Each fall we invite many of our friends from church to a bonfire in our back yard. Everyone brings a fall treat and we roast marshmallows as we enjoy each other’s friendship. This recipe for White Turkey Chili is a staple at our fires, mostly because everyone requests it over and over. I love the cannellini beans as a tender substitute for the normal red kidney bean, while the addition of cinnamon gives a slightly sweet flavor that balances the peppers perfectly. I hope you enjoy this chili at your next get together. I serve this with corn bread and ice cold apple cider.
White Turkey Chili
1 large onion chopped
3 cloves of garlic minced
1- 1 ½ pounds of ground turkey breast (adjust this to more or less to taste)
(2) 4 ounce cans of green chili peppers
1 Tablespoon Oregano
1 Teaspoon of Cumin (Start with ½ teaspoon if you have not tried this spice before)
3 Tablespoons of Cinnamon
Ground cayenne to taste
(3) 15 oz cans of cannellini beans
3-5 cups of chicken broth (adjust this to the thickness you like)

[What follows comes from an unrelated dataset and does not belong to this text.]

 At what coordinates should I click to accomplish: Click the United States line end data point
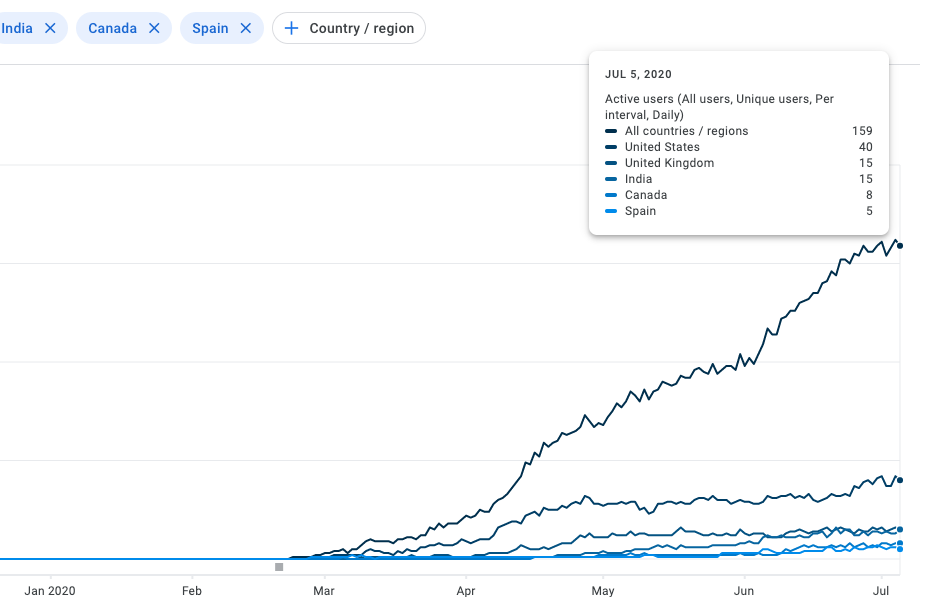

½ cup of shredded cheddar cheese
Brown Turkey and add a little olive oil if necessary to prevent sticking. Add onions and cook until soft. Add the garlic and cook lightly, but don’t brown the garlic. Add the cans of chili peppers and the spices. Taste here to see if you want to add more of anything. I will occasionally add some garlic powder here.
Add 2 cans of beans, and puree the third with a little broth. Add the pureed beans and additional chicken broth to the pot to the desired thickness. Add in the cheese until melted and serve hot. This is great with just a dab of sour cream on top.